Almost all of the photographs in this exhibit, however, are of unknown people: wartime comrades, bathing buddies, friends on a lark, sportsmen. Many pictures of single figures in the early days of photography were made simply to document a likeness. Here, the actual subject is less tangible – a feeling between two or more men. The stiffness of early photography only heightens the emotional tenor of the images, for the men appear determined to emphasize the endearing quality of their friendships. A man will drape an arm around a shoulder, put a hand on a knee, even sit in another man’s lap. Is he gay? Our open-door culture wants the answer, yes or no. But the photographs in this Jamesian exhibition remain beguilingly ambiguous. They can keep a secret.

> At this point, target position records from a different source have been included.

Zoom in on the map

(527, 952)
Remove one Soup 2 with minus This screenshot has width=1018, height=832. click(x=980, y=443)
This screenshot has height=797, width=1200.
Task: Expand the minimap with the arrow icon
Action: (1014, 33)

In our own, less circumspect time, there was a comical moment a few years ago when some American men decided to beat tom-toms together in the woods and sob out their feelings. That impulse seems to have died. In Self-Made Men, an interesting show of more than 50 contemporary pictures by male artists that Alexi Worth has curated for the DC Moore Gallery, it is rare to come upon heated views about emotional connections or “the state of Man.” (Many woman artists, by contrast, obsessively explore what it means to be a Woman.) Issues of gender – historically, ideologically, and personally – do not dominate the show. Instead, the artists really do appear “self-made.” All of their images are self-portraits of one kind or another, with the focus typically upon “me” rather than upon “man.” They individually pick and choose among the large range of contemporary styles, from traditional painting to conceptual art. This is a crowd of solitaries.

Dear Friends
At the International Center of Photography; through 6/10.
Self-Made Men
At the DC Moore Gallery; through 5/5.